The same goes for Paris’ former “Simple Life” co-star, Nicole Richie, who after a rash of legal problems and rumors of an eating disorder, has settled into a — ahem! — simple life of domestic bliss with boyfriend Joel Madden and daughter Harlow.

Efforts to turn Disney star Miley Cyrus to the Dark Side are mixed. Despite attempts to manufacture a scandal out of her Vanity Fair photos, Miley remains on the straight and narrow.

These are indeed dark days for us all. Never mind what the bobbleheads(cq)  on the E! channel will talk about. What will I write about on slow news days?

Thursday, August 07, 2008

After 25 years, Return to Forever returns for more

They’ve gotten the band back together.

Twenty-five years after their first, brief reunion and 32 years after their last album, Return to Forever’s classic lineup is back and touring the country.

The revived jazz fusion band performed Saturday in front of a capacity crowd of about 2,750 at Atlanta’s plush Cobb Energy Performing Arts Centre, which opened last fall. It was the 50th stop on the Return to Forever summer reunion tour.

Now, I’ve been to my fair share of concerts, but I’d never before been to one where every song earned a standing ovation. (Standing-room-only shows don’t count.) The years since Return to Forever’s break-up have only increased fans’ enthusiasm. Some on the front row handed their old, vinyl RTF albums to the roadies for the band to sign. Others paid hundreds of dollars extra for VIP packages that included meeting the band backstage.

Led by keyboardist Chick Corea and featuring guitarist Al Di Meola, bassist Stanley Clarke and drummer Lenny White, Return to Forever was one of three bands during the 1970s that defined jazz fusion. Along with Weather Report and guitarist John McLaughlin’s Mahavishnu Orchestra, Return to Forever mixed jazz improvisation with electric instruments and Motown-inspired rhythms, creating a sound that has influenced a generation of both jazz and rock artists.

Jazz fusion was the flipside of progressive rock, which saw bands like Pink Floyd and Yes blend rock music with elements of jazz and classical.

In conjunction with the tour, Return to Forever has released “The Anthology,” a two-disc set featuring remastered tracks from the group’s four best albums: “Hymn of the Seventh Galaxy,” “Where Have I Known You Before,” “No Mystery” and “Romantic Warrior.”

In the years following RTF’s breakup, Di Meola and Clarke launched successful solo careers.

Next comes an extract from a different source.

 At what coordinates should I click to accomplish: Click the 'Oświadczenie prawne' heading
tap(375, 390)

Di Meola’s lightning-paced, “shred” guitar style probably influenced even more heavy metal guitarists than jazz players. Clarke, meanwhile, divided his efforts between solo albums and scoring Hollywood movies, including “Boyz n the Hood”(cq)  and “The Transporter.”

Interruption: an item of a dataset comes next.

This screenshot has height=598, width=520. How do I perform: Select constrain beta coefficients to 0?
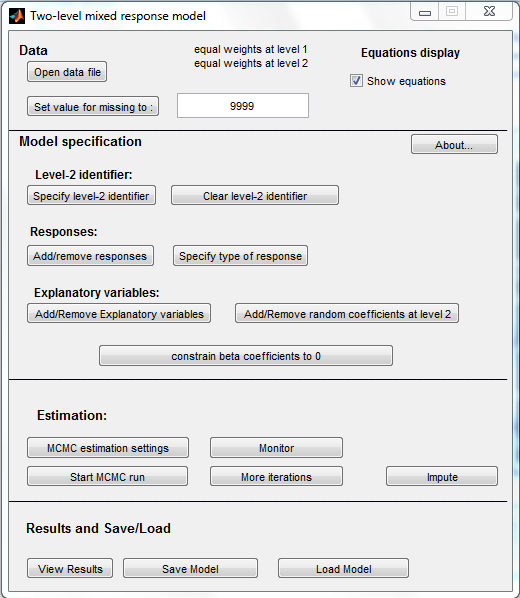point(246,356)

Throughout the ’80s and ’90s, Corea continued with both solo projects and his new group, the Chick Corea Elektric Band.

But to see and hear Return to Forever on Saturday, you’d think the quartet had never been apart. With Clarke taking center stage, the four launched into their classic catalog, deftly trading solos and playfully trying to one-up one another.

The first set featured the group’s spacey, sci-fi influenced tracks like “Hymn of the Seventh Galaxy,” “Vulcan Worlds” and “The Sorceress.”

But RTF really shined in the second set, with Di Meola and Clarke switching to acoustic. Di Meola launched into a medley of his solo pieces, including covers of Argentine tango master Astor Piazzolla’s compositions and his signature song, “Mediterranean Sundance,” which elicited an enthusiastic response from the audience.

Di Meola may not be as fast as the 19-year-old prodigy who wowed critics and audiences alike in the ’70s, but he makes up for it with even better technique and the sort of emotional depth that comes with time. And he’s still plenty fast with his fingers.

Corea followed with a keyboard solo, setting up Clarke, whose virtuoso, marathon solo on upright bass had people in the balcony calling out, “I love you, Stanley!”

For the encore, RTF returned to its electric bread and butter for one of my favorite of the band’s tunes, “Duel of the Jester and the Tyrant.”

Three decades may have passed since RTF’s last recording, but those old songs seem timeless. But what else should you expect from a band named Return to Forever?